_PROBLEM TO SOLVE:_ Repeat the records word for word, from the start up to and including the line with "(x=606, y=64)".

*** DATA SECTION

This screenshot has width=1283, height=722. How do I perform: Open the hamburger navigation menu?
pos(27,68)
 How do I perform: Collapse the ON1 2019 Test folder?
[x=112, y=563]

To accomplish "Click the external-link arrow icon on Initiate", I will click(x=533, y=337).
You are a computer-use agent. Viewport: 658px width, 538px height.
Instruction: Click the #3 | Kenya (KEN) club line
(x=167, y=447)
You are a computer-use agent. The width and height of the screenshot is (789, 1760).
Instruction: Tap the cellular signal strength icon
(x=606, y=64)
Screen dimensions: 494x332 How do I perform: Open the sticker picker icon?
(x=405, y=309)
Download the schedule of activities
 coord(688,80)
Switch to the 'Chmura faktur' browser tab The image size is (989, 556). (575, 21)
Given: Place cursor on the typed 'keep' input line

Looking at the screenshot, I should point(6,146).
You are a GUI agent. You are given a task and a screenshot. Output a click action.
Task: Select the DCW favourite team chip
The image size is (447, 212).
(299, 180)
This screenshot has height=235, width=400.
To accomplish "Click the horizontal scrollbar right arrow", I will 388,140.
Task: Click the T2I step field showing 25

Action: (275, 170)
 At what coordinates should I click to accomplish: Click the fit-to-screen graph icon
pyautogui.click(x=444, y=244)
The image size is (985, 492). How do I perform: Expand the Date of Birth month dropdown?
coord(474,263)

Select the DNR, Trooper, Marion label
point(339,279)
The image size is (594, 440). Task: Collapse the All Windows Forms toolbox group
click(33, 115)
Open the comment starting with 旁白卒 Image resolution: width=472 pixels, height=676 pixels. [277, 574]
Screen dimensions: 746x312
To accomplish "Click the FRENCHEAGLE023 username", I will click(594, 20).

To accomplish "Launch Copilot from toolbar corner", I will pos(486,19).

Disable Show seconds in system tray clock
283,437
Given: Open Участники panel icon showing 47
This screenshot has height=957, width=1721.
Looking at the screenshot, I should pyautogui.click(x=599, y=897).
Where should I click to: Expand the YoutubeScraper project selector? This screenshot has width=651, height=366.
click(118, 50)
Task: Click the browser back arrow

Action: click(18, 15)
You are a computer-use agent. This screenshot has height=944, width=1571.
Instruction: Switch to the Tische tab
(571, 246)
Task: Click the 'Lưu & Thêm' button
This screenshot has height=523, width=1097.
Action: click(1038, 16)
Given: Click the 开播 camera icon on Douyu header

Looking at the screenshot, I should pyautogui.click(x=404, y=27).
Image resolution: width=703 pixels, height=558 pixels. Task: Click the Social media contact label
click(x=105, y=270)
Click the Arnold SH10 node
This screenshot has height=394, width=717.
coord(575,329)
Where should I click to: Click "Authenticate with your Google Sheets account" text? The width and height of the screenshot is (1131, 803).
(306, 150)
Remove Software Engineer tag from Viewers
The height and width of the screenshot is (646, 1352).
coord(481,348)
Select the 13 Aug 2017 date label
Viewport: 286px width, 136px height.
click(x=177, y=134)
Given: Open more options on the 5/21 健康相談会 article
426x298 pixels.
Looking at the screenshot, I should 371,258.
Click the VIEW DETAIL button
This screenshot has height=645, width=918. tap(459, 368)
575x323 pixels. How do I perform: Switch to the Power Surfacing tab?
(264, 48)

******

_WORKED ANSWER:_
This screenshot has width=1283, height=722. How do I perform: Open the hamburger navigation menu?
pos(27,68)
 How do I perform: Collapse the ON1 2019 Test folder?
[x=112, y=563]

To accomplish "Click the external-link arrow icon on Initiate", I will click(x=533, y=337).
You are a computer-use agent. Viewport: 658px width, 538px height.
Instruction: Click the #3 | Kenya (KEN) club line
(x=167, y=447)
You are a computer-use agent. The width and height of the screenshot is (789, 1760).
Instruction: Tap the cellular signal strength icon
(x=606, y=64)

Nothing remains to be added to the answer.